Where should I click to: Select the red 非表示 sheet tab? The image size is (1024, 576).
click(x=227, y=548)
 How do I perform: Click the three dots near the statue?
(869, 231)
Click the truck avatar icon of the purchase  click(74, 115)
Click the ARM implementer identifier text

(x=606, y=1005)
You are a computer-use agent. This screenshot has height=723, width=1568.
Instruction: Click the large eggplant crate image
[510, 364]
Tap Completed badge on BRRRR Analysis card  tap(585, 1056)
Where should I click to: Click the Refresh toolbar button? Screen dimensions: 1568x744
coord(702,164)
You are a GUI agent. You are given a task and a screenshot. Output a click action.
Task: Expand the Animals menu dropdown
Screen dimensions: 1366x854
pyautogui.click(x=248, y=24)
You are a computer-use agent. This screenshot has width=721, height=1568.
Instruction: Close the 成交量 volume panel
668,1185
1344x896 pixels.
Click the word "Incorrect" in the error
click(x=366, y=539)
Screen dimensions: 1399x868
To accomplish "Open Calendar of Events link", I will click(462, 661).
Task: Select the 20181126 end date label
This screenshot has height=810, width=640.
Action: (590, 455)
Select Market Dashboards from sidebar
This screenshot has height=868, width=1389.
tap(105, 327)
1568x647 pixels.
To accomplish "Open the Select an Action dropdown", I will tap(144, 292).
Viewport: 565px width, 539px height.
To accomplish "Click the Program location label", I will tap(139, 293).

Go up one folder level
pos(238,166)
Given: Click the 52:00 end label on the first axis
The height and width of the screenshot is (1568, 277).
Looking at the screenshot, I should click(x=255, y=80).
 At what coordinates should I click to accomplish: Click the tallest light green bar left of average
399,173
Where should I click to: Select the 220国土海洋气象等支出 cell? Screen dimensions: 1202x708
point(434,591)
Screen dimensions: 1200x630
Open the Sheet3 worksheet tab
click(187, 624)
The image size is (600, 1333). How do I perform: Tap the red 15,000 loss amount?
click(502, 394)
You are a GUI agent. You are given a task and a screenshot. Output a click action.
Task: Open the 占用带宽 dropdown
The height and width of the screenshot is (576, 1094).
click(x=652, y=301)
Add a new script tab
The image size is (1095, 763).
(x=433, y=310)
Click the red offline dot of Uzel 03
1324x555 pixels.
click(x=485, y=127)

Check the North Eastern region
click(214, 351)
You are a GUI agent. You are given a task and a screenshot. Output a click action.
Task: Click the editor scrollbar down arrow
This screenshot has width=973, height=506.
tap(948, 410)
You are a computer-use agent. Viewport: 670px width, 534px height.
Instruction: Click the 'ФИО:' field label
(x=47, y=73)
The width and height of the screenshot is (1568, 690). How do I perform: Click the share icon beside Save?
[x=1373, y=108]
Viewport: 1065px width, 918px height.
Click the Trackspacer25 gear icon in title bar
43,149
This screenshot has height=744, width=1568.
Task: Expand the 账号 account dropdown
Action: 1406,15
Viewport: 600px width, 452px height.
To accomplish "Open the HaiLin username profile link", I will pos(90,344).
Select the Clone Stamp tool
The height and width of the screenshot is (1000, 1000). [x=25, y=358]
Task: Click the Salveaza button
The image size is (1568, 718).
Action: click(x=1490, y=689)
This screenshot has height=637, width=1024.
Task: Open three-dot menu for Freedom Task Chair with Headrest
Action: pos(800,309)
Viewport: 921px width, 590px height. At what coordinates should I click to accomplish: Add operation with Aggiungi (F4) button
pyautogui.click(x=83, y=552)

========================================================================

Repeat the entries above verbatim, but only from the line that has "Tap Completed badge" down to the line that has "Task: Click the editor scrollbar down arrow", inclusive.

[Response to this exercise]
Tap Completed badge on BRRRR Analysis card  tap(585, 1056)
Where should I click to: Click the Refresh toolbar button? Screen dimensions: 1568x744
coord(702,164)
You are a GUI agent. You are given a task and a screenshot. Output a click action.
Task: Expand the Animals menu dropdown
Screen dimensions: 1366x854
pyautogui.click(x=248, y=24)
You are a computer-use agent. This screenshot has width=721, height=1568.
Instruction: Close the 成交量 volume panel
668,1185
1344x896 pixels.
Click the word "Incorrect" in the error
click(x=366, y=539)
Screen dimensions: 1399x868
To accomplish "Open Calendar of Events link", I will click(462, 661).
Task: Select the 20181126 end date label
This screenshot has height=810, width=640.
Action: (590, 455)
Select Market Dashboards from sidebar
This screenshot has height=868, width=1389.
tap(105, 327)
1568x647 pixels.
To accomplish "Open the Select an Action dropdown", I will tap(144, 292).
Viewport: 565px width, 539px height.
To accomplish "Click the Program location label", I will tap(139, 293).

Go up one folder level
pos(238,166)
Given: Click the 52:00 end label on the first axis
The height and width of the screenshot is (1568, 277).
Looking at the screenshot, I should click(x=255, y=80).
 At what coordinates should I click to accomplish: Click the tallest light green bar left of average
399,173
Where should I click to: Select the 220国土海洋气象等支出 cell? Screen dimensions: 1202x708
point(434,591)
Screen dimensions: 1200x630
Open the Sheet3 worksheet tab
click(187, 624)
The image size is (600, 1333). How do I perform: Tap the red 15,000 loss amount?
click(502, 394)
You are a GUI agent. You are given a task and a screenshot. Output a click action.
Task: Open the 占用带宽 dropdown
The height and width of the screenshot is (576, 1094).
click(x=652, y=301)
Add a new script tab
The image size is (1095, 763).
(x=433, y=310)
Click the red offline dot of Uzel 03
1324x555 pixels.
click(x=485, y=127)

Check the North Eastern region
click(214, 351)
You are a GUI agent. You are given a task and a screenshot. Output a click action.
Task: Click the editor scrollbar down arrow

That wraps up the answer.